Data to examine ::
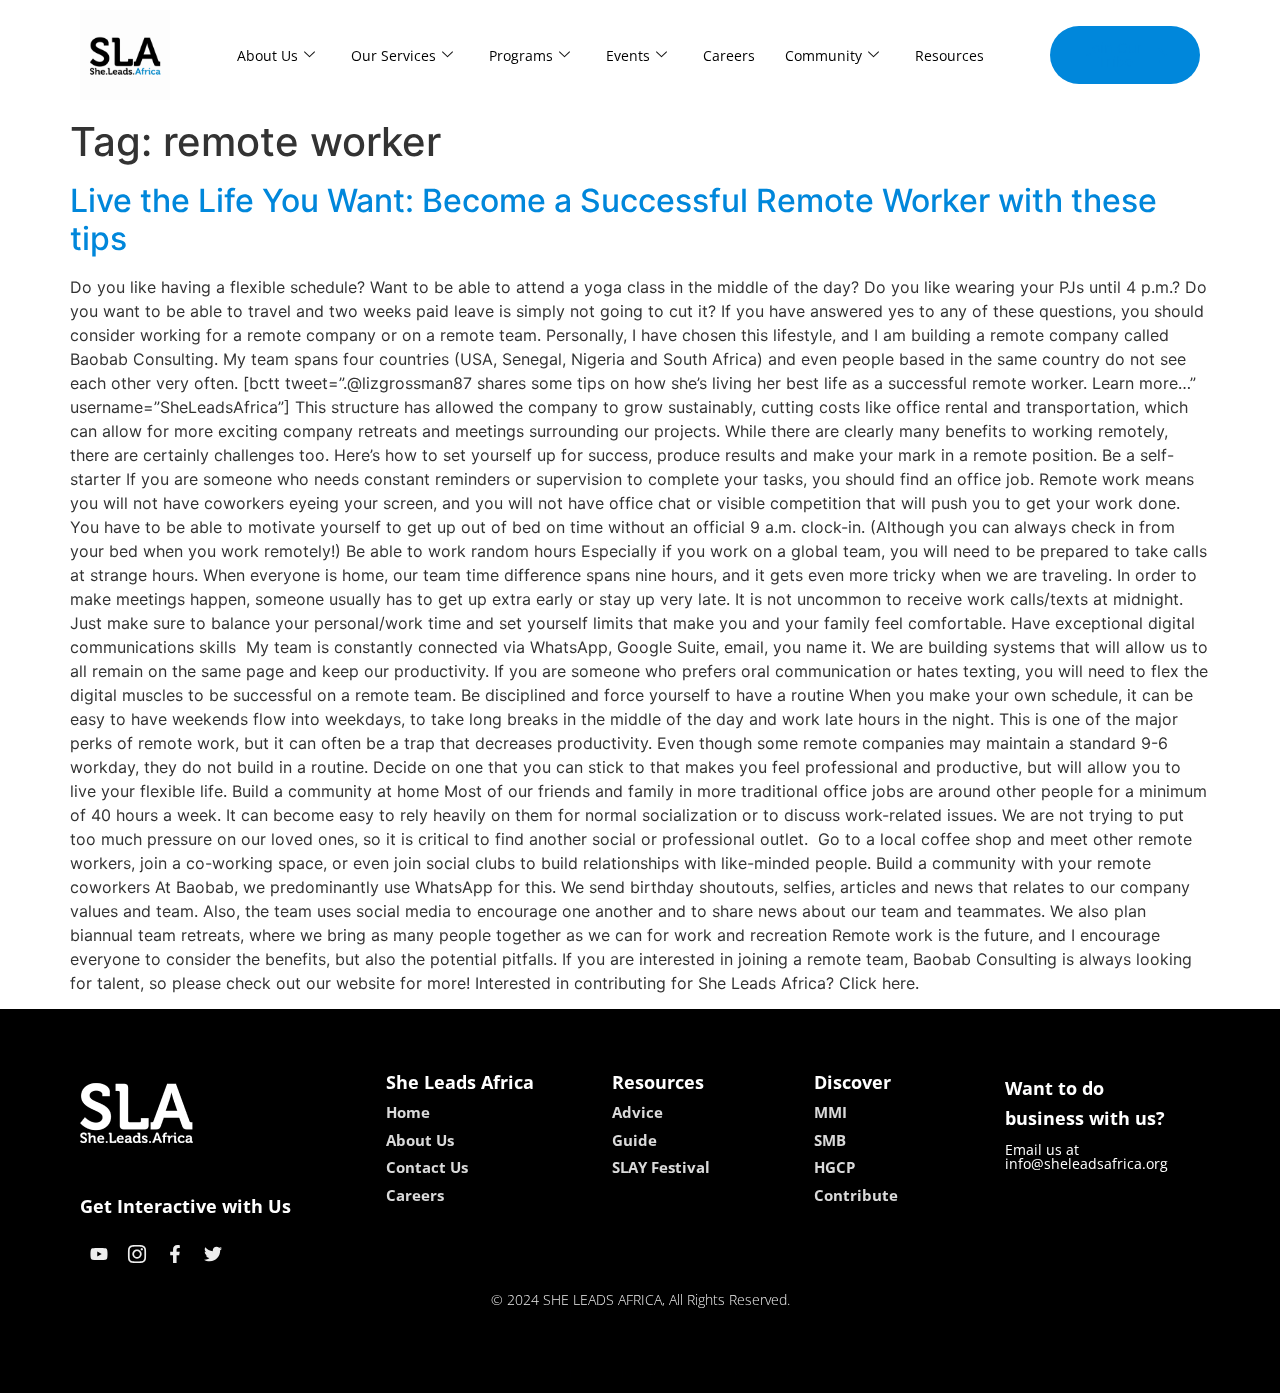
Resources (949, 55)
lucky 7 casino (693, 1371)
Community (823, 55)
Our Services (393, 55)
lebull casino (587, 1371)
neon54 (780, 1371)
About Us (267, 55)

Task description :: Where an entry holds an image, drop the image and copy the remaining text exactly.

The answer ::
Resources (949, 55)
lucky 7 casino (693, 1371)
Community (823, 55)
Our Services (393, 55)
lebull casino (587, 1371)
neon54 (780, 1371)
About Us (267, 55)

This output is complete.